第一話 『両翼のフローラリア』6
昼休みが終わり、散開していた生徒達が教室に戻って来る。
雑踏に包まれていく教室の中、僕達は自分の席に着席した。
普通の高校であれば、これから午後の授業が始まるところだけど、凛翔学園では授業がない日がある、代わりに部活の時間が始まるのだ。
一クラスにつき、一つの部活を行うという世にも珍しい凛翔学園の特徴的な試み。
これは勉学だけでは得られない体験を学内で重視して、文化的で感性豊かな人材を育成できることや仲間同士の結束が深められるというプラスの効果が期待されている。
僕は演劇クラスに所属していて、それは一学期の最初の方に決まった。
現在は来月末に開かれる学園祭に向けて準備が続けられていて、これから部活会議が開かれるのだ。
演劇クラスらしく、学園祭で舞台演劇を披露することが決まっている我がクラスでは前々回の会議で演目が『タイタニック』に決まり、前回は裏方の担当が決められた。
今日は急ピッチで制作された脚本をもとにして、キャストの発表が行われる予定になっていて、裏方の仕事が割り当てられていないクラスメイトを中心に白羽の矢が立つことが事前に予想されていた。
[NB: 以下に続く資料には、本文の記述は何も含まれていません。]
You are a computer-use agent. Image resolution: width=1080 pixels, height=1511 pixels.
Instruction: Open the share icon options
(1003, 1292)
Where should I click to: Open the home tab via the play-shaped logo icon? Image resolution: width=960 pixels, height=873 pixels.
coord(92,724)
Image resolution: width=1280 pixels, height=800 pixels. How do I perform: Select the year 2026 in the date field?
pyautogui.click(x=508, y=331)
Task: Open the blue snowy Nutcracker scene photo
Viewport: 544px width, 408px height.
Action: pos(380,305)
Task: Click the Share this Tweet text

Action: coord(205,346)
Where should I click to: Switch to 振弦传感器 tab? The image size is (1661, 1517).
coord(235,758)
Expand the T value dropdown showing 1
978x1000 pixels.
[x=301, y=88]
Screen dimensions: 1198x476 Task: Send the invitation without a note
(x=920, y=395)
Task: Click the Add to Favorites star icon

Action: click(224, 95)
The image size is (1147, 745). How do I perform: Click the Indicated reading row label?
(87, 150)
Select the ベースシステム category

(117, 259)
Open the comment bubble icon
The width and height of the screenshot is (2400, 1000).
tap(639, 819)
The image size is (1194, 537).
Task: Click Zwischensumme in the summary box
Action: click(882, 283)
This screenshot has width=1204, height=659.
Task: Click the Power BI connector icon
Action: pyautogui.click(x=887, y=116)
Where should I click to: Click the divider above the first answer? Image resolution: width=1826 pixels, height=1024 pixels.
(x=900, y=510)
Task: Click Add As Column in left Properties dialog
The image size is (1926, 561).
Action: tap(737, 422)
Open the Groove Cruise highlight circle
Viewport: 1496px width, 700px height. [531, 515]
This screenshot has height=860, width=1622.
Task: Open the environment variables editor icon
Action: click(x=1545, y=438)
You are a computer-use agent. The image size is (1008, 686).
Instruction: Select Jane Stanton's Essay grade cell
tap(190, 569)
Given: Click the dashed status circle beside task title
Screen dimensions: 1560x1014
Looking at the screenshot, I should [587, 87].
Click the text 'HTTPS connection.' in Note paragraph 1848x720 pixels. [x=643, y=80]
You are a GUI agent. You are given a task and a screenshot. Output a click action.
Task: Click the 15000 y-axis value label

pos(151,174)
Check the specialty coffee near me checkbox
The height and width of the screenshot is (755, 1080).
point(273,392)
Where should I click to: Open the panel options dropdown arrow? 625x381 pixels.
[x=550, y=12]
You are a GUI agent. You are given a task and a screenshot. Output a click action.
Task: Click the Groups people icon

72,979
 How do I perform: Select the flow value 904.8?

ここまでの部活会議を振り返ると演目が『タイタニック』に決まった事が最も印象的だ。
当然、部活会議の中で様々な候補が出されたが、最終的に『タイタニック』、『2021年宇宙の旅』、『シャーロックホームズの冒険』の三択に絞られ、投票によって過半数を超えた『タイタニック』に決まった。
その際、クラスの委員長であり監督の豪屋代獏良君はこう言い放った。
「お前達がタイタニック号という船上でロミオとジュリエットをやりたいことは分かった。ならば、我々は総力を結集して全力でこの舞台を盛り上げようではないか!」
これは過去にピーター・ストーン脚本で作られたブロードウェイミュージカルの『タイタニック』ではなく、ジェームズ・キャメロンが監督・脚本をした映画版の『タイタニック』を題材にして脚本を制作することを宣言したようなものだった。
『タイタニック』といえば、イギリスのサウサンプトンから出航した豪華客船、タイタニック号がアメリカのニューヨークに向けての処女航海中、氷山に激突して沈没した海難事故を描いた作品だ。
様々な要因が重なり、死者1500人以上と多くの犠牲者が出たタイタニック号は百年以上、海底に沈没している難破船で、事故の原因をあらゆる角度から検証されてきたことでも知られる。
またタイタニック号は”海上に浮かぶ階級社会””当時、ブルーリボン賞を受賞していたモーリタニア号を抜き去り、大西洋最速横断記録を目指した豪華客船”として有名だけど、クラスメイトの間ではラブロマンスのイメージが強い。
上級階級の中で居心地の悪さを感じている女性がアメリカンドリームを胸に船に乗った男性に惹かれる身分差を描いたロマンチックな恋の物語。そのイメージが強いため、恋愛要素が薄い他の二作品を押しのけて選ばれたとも言えた。